Tuesday, May 10, 2011

Understood? Understood.

No one understood me as a child. I was quiet and seldom talked, so I was labeled as shy. No one understood the reasons I wouldn't talk. No one understood the fears and emotional pain I struggled with.

As I got older, more and more people misunderstood more and more things about me. People misunderstood my distance in relationship. Some didn't notice; some thought I was self-centered; no one understood that I had been sexually abused and struggled to trust in relationship.

As the years passed, I recognized how I was created...as a deep thinker and a writer who processes things in so much detail that it comes out slowly. People misunderstood and determined that there was something wrong with me because I didn't speak or read or comprehend information as fast as they did.

I continue to be misunderstood on a daily basis. Sometimes it's because the listener isn't listening well. Sometimes it's because our varied experiences create confusion, ...or many other reasons. One thing, though, has been a constant source of comfort for me in being misunderstood: Jesus has always understood me. He understands what it feels like to be abused, to have your words or actions judged as different from what's true. And He knows and understands every intimate detail about me. Psalm 139, and the peace He gives me in relationship with Him, confirm it.

Understood? Understood.

Thursday, April 28, 2011

Perseverance

I've been thinking about an email I got from my friend, Stacy, this morning. In it she mentioned how I persevere...and that people just don't do that anymore. That stirred my emotions, and I wasn't even sure why at first, so I processed through it.

I think it's that I know it's right to persevere, and finally someone verbalized what I know to be true...that people, in general, don't do it anymore. It's not the norm in our society. Certainly, I have friends who do persevere in various ways, and I'm grateful for them.

But perseverance is why I had such a hard time with a friend's divorce...knowing they struggled much like my husband and I have struggled in our marriage, yet my friend, ultimately, didn't persevere. There are many times when I want to quit too, so I guess it makes me feel more alone and on my own, reminding me that I really am a stranger in this world.

I know this world is not my home, and in time there will be ultimate relief. I realize that now is the time to persevere and to fight the good fight of faith. I wish that more people--more Christians--would fight that fight rather than the fight for comfort...for what feels good in the moment (from sex to food to shopping and accumulating lots of luxuries). I can easily fall into that temptation too, and often wrestle against it, but I want to keep my mind fixed on what truly matters...where true life happens...where joy and peace really can exist... "on Jesus, the author and perfecter of our faith"; not the perfecter of our comfort, although one day I will have that as well...but then it will be a resting comfort rather than an escaping comfort.

I realize, too, that in order to fight for faith rather than comfort, we need to deal with some root issues in our lives...looking at why we do what we do.
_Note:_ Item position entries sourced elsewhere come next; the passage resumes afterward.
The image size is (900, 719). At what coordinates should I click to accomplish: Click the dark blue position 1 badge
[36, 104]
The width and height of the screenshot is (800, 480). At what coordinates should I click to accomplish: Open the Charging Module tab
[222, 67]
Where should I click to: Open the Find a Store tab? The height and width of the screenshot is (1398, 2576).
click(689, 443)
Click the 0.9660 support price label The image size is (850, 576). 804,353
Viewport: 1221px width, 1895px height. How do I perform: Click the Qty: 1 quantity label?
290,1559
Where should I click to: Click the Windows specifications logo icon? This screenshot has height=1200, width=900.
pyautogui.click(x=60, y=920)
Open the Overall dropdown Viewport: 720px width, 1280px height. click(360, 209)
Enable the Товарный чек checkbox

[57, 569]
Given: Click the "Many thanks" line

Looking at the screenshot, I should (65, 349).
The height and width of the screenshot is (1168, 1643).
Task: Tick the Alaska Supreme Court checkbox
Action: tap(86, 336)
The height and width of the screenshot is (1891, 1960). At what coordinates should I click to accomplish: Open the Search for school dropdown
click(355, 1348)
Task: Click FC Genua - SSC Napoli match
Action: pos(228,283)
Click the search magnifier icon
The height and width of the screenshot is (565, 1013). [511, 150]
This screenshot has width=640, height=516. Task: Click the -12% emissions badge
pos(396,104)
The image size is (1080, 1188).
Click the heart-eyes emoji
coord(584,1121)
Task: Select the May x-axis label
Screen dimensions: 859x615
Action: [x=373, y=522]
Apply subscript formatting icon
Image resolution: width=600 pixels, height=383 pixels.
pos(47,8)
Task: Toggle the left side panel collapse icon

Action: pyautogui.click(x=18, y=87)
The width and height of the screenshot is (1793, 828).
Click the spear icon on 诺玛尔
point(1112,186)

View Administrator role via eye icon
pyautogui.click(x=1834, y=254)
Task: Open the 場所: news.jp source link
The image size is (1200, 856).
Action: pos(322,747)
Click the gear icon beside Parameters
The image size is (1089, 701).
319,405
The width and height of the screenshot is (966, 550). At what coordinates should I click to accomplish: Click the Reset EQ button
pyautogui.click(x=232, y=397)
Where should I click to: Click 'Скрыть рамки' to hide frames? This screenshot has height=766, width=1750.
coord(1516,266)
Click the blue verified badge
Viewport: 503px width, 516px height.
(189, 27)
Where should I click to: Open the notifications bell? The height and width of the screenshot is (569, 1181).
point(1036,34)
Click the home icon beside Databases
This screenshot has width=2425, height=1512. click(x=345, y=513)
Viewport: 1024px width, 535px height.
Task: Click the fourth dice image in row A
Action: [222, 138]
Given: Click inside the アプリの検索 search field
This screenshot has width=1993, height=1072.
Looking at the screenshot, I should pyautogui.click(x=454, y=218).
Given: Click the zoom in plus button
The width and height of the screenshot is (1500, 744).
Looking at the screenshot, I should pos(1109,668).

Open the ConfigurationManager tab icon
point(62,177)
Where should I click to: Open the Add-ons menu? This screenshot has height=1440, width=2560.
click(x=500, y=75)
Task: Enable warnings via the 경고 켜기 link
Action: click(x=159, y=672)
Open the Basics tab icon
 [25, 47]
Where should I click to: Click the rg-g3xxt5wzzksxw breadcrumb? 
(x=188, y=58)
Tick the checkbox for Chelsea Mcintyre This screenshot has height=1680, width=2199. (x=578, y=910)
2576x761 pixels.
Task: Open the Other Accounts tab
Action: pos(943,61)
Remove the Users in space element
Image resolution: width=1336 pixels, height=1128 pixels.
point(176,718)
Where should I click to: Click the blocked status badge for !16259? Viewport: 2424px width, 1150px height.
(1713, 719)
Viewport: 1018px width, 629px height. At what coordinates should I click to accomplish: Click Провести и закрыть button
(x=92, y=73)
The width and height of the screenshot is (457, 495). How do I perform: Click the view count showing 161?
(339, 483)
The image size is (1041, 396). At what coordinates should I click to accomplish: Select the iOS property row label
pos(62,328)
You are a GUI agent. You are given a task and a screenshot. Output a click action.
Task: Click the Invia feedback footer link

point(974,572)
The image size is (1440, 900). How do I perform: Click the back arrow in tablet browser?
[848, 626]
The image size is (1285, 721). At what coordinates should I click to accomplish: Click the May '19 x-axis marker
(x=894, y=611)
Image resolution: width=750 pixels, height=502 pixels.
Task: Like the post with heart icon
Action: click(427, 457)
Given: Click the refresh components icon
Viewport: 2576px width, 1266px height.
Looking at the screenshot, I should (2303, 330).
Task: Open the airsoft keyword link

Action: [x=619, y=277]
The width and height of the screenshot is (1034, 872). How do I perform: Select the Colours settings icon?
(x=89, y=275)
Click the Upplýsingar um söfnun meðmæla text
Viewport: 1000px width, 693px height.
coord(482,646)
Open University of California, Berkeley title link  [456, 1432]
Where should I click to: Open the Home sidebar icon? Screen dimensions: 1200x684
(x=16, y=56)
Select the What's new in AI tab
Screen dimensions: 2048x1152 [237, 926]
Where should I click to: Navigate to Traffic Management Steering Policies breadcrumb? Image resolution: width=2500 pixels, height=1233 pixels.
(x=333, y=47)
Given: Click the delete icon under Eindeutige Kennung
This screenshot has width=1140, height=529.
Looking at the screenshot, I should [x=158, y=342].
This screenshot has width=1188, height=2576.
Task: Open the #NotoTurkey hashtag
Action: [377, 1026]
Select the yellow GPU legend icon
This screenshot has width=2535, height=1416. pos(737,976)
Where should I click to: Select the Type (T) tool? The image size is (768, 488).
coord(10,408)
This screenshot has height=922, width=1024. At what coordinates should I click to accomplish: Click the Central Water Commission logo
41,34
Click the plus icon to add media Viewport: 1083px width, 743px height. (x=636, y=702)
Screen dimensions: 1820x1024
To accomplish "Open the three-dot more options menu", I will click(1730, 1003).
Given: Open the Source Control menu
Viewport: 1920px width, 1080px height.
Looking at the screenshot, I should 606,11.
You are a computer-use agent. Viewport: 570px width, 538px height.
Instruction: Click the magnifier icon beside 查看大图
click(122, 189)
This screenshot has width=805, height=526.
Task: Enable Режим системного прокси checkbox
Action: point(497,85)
That's one thing I love about LifeCare...it's a place to do that and find freedom from things that drive our behaviors that are not best for us. It's interesting that Stacy mentioned my perseverance today because I've noticed lately that I'm being more drawn to comfort in the face of some struggles. I don't want a passion for comfort to drive my behavior and the decisions I make. So I'm thankful that God and LifeCare are helping me discern some root issues there this week so I can live freely as God intended.

We are all called to persevere. Who is willing to answer that call with me?